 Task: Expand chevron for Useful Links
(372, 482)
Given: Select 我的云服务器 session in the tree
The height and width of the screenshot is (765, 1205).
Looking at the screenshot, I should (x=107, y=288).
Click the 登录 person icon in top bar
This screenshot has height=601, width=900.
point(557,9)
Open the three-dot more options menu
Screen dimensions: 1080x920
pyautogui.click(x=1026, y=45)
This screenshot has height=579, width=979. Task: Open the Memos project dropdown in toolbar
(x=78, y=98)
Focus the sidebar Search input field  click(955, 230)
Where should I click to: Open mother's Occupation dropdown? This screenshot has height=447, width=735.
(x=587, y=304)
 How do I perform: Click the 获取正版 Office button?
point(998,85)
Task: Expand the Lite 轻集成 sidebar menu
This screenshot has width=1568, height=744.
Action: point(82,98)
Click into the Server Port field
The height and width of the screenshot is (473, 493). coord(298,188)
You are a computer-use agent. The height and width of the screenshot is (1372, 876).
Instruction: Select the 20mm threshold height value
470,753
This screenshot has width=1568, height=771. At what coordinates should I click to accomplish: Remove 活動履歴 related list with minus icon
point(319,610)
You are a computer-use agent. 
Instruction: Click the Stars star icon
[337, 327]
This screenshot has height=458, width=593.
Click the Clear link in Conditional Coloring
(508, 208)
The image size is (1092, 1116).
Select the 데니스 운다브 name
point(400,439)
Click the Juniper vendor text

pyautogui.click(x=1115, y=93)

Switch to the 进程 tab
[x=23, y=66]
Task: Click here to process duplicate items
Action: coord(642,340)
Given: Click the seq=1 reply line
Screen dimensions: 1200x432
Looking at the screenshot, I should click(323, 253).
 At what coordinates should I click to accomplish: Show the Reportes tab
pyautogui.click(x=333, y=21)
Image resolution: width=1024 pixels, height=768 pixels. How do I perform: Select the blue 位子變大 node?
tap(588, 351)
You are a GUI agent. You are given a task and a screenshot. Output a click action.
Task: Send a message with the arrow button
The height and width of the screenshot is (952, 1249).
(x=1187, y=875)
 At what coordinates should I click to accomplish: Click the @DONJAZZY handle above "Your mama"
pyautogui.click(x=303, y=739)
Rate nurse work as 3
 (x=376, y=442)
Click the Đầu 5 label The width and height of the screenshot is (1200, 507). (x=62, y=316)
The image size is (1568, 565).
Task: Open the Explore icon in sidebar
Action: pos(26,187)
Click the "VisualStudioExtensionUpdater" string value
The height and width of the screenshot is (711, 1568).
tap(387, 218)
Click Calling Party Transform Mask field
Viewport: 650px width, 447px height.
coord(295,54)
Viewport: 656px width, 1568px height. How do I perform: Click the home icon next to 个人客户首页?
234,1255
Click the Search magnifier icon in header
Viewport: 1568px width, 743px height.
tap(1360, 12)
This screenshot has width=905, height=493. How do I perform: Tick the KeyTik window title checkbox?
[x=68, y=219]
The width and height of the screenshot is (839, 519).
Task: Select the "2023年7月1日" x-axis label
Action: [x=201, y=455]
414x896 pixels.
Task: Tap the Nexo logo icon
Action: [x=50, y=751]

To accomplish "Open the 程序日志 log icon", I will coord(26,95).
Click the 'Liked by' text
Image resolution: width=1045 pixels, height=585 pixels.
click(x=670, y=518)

· · · ·

- [Assignment]: Could you transcribe the records in full, exactly?

- [Expected answer]:
 Task: Expand chevron for Useful Links
(372, 482)
Given: Select 我的云服务器 session in the tree
The height and width of the screenshot is (765, 1205).
Looking at the screenshot, I should (x=107, y=288).
Click the 登录 person icon in top bar
This screenshot has height=601, width=900.
point(557,9)
Open the three-dot more options menu
Screen dimensions: 1080x920
pyautogui.click(x=1026, y=45)
This screenshot has height=579, width=979. Task: Open the Memos project dropdown in toolbar
(x=78, y=98)
Focus the sidebar Search input field  click(955, 230)
Where should I click to: Open mother's Occupation dropdown? This screenshot has height=447, width=735.
(x=587, y=304)
 How do I perform: Click the 获取正版 Office button?
point(998,85)
Task: Expand the Lite 轻集成 sidebar menu
This screenshot has width=1568, height=744.
Action: point(82,98)
Click into the Server Port field
The height and width of the screenshot is (473, 493). coord(298,188)
You are a computer-use agent. The height and width of the screenshot is (1372, 876).
Instruction: Select the 20mm threshold height value
470,753
This screenshot has width=1568, height=771. At what coordinates should I click to accomplish: Remove 活動履歴 related list with minus icon
point(319,610)
You are a computer-use agent. 
Instruction: Click the Stars star icon
[337, 327]
This screenshot has height=458, width=593.
Click the Clear link in Conditional Coloring
(508, 208)
The image size is (1092, 1116).
Select the 데니스 운다브 name
point(400,439)
Click the Juniper vendor text

pyautogui.click(x=1115, y=93)

Switch to the 进程 tab
[x=23, y=66]
Task: Click here to process duplicate items
Action: coord(642,340)
Given: Click the seq=1 reply line
Screen dimensions: 1200x432
Looking at the screenshot, I should click(323, 253).
 At what coordinates should I click to accomplish: Show the Reportes tab
pyautogui.click(x=333, y=21)
Image resolution: width=1024 pixels, height=768 pixels. How do I perform: Select the blue 位子變大 node?
tap(588, 351)
You are a GUI agent. You are given a task and a screenshot. Output a click action.
Task: Send a message with the arrow button
The height and width of the screenshot is (952, 1249).
(x=1187, y=875)
 At what coordinates should I click to accomplish: Click the @DONJAZZY handle above "Your mama"
pyautogui.click(x=303, y=739)
Rate nurse work as 3
 (x=376, y=442)
Click the Đầu 5 label The width and height of the screenshot is (1200, 507). (x=62, y=316)
The image size is (1568, 565).
Task: Open the Explore icon in sidebar
Action: pos(26,187)
Click the "VisualStudioExtensionUpdater" string value
The height and width of the screenshot is (711, 1568).
tap(387, 218)
Click Calling Party Transform Mask field
Viewport: 650px width, 447px height.
coord(295,54)
Viewport: 656px width, 1568px height. How do I perform: Click the home icon next to 个人客户首页?
234,1255
Click the Search magnifier icon in header
Viewport: 1568px width, 743px height.
tap(1360, 12)
This screenshot has width=905, height=493. How do I perform: Tick the KeyTik window title checkbox?
[x=68, y=219]
The width and height of the screenshot is (839, 519).
Task: Select the "2023年7月1日" x-axis label
Action: [x=201, y=455]
414x896 pixels.
Task: Tap the Nexo logo icon
Action: [x=50, y=751]

To accomplish "Open the 程序日志 log icon", I will coord(26,95).
Click the 'Liked by' text
Image resolution: width=1045 pixels, height=585 pixels.
click(x=670, y=518)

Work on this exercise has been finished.